L'articolo 9 del decreto legge n. 90 del 24 giugno 2014

Alla vigilia del Dl n. 90/2014, l'assetto era, per quanto qui interessa, il seguente:

- se il legale del comune/provincia/regione perdeva una causa con condanna dell'ente alle spese, non percepiva alcun compenso;

- se il legale del comune/provincia/regione perdeva una causa con compensazione delle spese non percepiva alcun compenso;

- se il legale del comune/provincia/regione vinceva una causa con compensazione delle spese percepiva il compenso previsto dal Regolamento interno xxx;

- se il legale dell'amministrazione vinceva una causa con condanna di controparte alle spese, percepiva il compenso previsto dal Regolamento o il maggior compenso liquidato in sentenza dal giudice a carico di controparte con la riduzione prevista dall'art. 1, comma 457, legge di stabilità 2014.

Innovando drasticamente la disciplina previgente, il Dl n. 90/2014 nella sua originaria formulazione:

a) abroga riferimento alle sentenze depositate successivamente alla data di entrata in vigore dello stesso decreto il comma 457 dell'art. 1 della legge n. 147 del 27 dicembre 2013 e l'art. 21 del Rd n. 1611/1933;

b) nelle ipotesi di sentenza favorevole con recupero delle spese legali a carico delle controparti, limita al 10% delle somme recuperate il riconoscimento a favore degli avvocati dello Stato o degli avvocati dipendenti dalle altre amministrazioni, in base alle norme del regolamento delle stesse, "salvando" dalla tagliola i compensi degli avvocati non dirigenti;

c) elimina del tutto la corresponsione dei compensi professionali in caso di compensazione integrale delle spese, ivi inclusi quelli di transazione dopo sentenza favorevole alla PA.

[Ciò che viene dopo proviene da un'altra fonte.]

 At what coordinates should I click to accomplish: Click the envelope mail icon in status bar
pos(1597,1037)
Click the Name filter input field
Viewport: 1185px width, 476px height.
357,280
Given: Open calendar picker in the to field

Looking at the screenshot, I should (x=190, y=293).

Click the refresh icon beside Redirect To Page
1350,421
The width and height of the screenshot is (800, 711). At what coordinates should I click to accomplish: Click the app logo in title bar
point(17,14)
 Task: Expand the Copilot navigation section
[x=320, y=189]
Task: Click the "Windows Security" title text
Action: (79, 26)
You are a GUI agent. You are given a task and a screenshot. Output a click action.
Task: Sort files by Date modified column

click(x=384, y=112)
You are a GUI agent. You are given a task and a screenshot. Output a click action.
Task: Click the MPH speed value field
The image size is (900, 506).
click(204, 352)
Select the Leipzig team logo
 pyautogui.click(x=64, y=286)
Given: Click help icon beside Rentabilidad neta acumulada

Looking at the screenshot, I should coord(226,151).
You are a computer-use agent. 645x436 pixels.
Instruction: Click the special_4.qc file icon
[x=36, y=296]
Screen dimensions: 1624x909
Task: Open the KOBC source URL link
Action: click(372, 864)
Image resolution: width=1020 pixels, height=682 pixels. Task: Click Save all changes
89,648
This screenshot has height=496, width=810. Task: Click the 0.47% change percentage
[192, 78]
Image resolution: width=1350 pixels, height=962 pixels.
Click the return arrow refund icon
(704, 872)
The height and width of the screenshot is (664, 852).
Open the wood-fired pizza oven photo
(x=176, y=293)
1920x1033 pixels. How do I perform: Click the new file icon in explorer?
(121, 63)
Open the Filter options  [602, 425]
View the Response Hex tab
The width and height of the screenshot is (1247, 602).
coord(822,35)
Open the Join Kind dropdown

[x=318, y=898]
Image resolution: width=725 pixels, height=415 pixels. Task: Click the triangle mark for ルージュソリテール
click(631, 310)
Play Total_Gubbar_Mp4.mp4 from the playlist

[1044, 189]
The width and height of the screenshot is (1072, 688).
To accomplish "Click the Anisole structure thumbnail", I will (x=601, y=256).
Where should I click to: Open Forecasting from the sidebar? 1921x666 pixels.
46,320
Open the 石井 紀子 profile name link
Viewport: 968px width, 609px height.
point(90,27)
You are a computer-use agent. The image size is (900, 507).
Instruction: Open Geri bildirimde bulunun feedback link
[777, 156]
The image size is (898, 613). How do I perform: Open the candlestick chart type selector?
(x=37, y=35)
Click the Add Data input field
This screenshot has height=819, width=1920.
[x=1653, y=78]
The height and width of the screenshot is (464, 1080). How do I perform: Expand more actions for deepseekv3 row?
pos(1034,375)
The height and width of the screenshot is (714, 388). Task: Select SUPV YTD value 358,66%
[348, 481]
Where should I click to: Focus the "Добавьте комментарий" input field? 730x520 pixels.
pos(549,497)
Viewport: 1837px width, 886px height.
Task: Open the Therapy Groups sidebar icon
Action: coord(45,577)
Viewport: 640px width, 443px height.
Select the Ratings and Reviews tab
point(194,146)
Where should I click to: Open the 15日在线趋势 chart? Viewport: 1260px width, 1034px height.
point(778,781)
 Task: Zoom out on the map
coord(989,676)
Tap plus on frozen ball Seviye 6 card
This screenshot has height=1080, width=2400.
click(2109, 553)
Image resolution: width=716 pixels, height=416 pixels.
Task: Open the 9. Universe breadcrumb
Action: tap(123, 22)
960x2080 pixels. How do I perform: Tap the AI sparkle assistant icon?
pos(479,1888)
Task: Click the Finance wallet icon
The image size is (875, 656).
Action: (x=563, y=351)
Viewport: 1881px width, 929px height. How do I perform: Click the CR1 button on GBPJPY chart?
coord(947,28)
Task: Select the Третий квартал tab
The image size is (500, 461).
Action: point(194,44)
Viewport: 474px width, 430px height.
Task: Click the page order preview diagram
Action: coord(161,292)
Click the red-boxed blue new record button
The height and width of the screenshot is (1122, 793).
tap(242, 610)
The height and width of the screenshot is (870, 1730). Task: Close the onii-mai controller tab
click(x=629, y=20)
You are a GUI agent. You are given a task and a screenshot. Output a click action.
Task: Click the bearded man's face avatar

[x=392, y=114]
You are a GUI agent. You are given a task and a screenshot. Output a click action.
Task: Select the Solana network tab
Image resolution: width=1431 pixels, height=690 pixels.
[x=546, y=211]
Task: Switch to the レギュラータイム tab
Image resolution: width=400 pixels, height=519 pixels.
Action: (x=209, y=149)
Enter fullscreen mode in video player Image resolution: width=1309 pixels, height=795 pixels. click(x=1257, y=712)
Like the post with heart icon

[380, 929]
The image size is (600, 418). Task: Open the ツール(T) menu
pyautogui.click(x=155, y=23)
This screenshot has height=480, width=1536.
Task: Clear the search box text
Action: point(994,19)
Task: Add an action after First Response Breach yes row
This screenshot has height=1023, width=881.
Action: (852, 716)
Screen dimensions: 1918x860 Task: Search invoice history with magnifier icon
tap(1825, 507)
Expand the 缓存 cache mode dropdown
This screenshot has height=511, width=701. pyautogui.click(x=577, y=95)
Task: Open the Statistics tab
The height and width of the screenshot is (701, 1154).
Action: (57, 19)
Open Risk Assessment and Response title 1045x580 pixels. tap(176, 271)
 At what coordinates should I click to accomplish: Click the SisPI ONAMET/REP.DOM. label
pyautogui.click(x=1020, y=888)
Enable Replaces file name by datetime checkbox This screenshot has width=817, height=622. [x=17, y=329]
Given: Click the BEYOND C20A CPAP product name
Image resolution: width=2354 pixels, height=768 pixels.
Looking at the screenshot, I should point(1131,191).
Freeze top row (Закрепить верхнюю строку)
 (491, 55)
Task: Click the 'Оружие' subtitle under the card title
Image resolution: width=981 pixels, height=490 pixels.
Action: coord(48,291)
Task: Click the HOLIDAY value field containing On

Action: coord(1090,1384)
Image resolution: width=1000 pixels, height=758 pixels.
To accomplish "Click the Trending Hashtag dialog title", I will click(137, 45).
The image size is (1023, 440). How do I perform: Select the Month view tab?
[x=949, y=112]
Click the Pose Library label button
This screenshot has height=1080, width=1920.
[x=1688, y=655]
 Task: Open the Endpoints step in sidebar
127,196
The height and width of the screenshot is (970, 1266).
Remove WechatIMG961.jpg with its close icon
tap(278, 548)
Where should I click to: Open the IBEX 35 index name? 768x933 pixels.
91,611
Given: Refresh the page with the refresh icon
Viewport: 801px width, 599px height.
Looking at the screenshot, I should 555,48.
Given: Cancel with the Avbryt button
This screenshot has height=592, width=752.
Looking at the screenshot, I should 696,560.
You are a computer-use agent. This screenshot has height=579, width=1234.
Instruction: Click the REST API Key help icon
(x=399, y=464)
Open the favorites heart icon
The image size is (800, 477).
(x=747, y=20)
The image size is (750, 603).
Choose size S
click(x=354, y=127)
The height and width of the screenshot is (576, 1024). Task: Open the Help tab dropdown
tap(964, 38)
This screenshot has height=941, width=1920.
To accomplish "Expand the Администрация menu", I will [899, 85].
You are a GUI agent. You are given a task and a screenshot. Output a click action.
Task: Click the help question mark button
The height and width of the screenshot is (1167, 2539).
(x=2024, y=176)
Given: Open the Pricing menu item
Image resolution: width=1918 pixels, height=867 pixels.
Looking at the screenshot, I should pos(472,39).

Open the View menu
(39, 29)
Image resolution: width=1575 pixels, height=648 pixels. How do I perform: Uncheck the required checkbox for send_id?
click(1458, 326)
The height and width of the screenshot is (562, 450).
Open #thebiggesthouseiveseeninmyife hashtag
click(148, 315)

Nell'intento governativo, l'art. 9 del Dl n. 90/2014 annunciato dapprima ai mass-media e finalmente pubblicato in data 24 giugno 2014 rispondeva "alle urgenti necessità di contenimento della spesa pubblica" (vedasi relazione di accompagnamento al Dl), riducendo l'ammontare dei compensi professionali non correlati a criteri di valutazione della performance omogenei alle altre categorie dirigenziali, con ciò soddisfacendo anche esigenze di perequazione e arrecando un comprensibile vantaggio alle finanze degli enti pubblici mercé la bravura e la competenza delle loro professionalità interne. Purtuttavia, esso provocava una vera e propria levata di scudi da parte delle categorie interessate, in massima parte e oggettivamente giustificata sia dallo "svilimento" dello status professionale dell'avvocatura pubblica sia da "storture" normative che difficilmente avrebbero retto al vaglio di legittimità costituzionale. In particolare, è apparsa immediatamente lesiva del principio di uguaglianza la disposizione contemplata dal comma 3 che, incidendo sul compenso professionale, operava un'irragionevole differenziazione tra avvocati dirigenti e avvocati non dirigenti - anche appartenenti allo stesso ufficio - negando ai primi ma riconoscendole ai secondi le somme recuperate in caso di sentenza favorevole. In secondo luogo, non differenziava affatto tra Avvocatura dello Stato e Avvocatura degli altri enti pubblici, ancorché profondamente diversi siano lo status, il trattamento economico e le modalità di accesso alle relative carriere.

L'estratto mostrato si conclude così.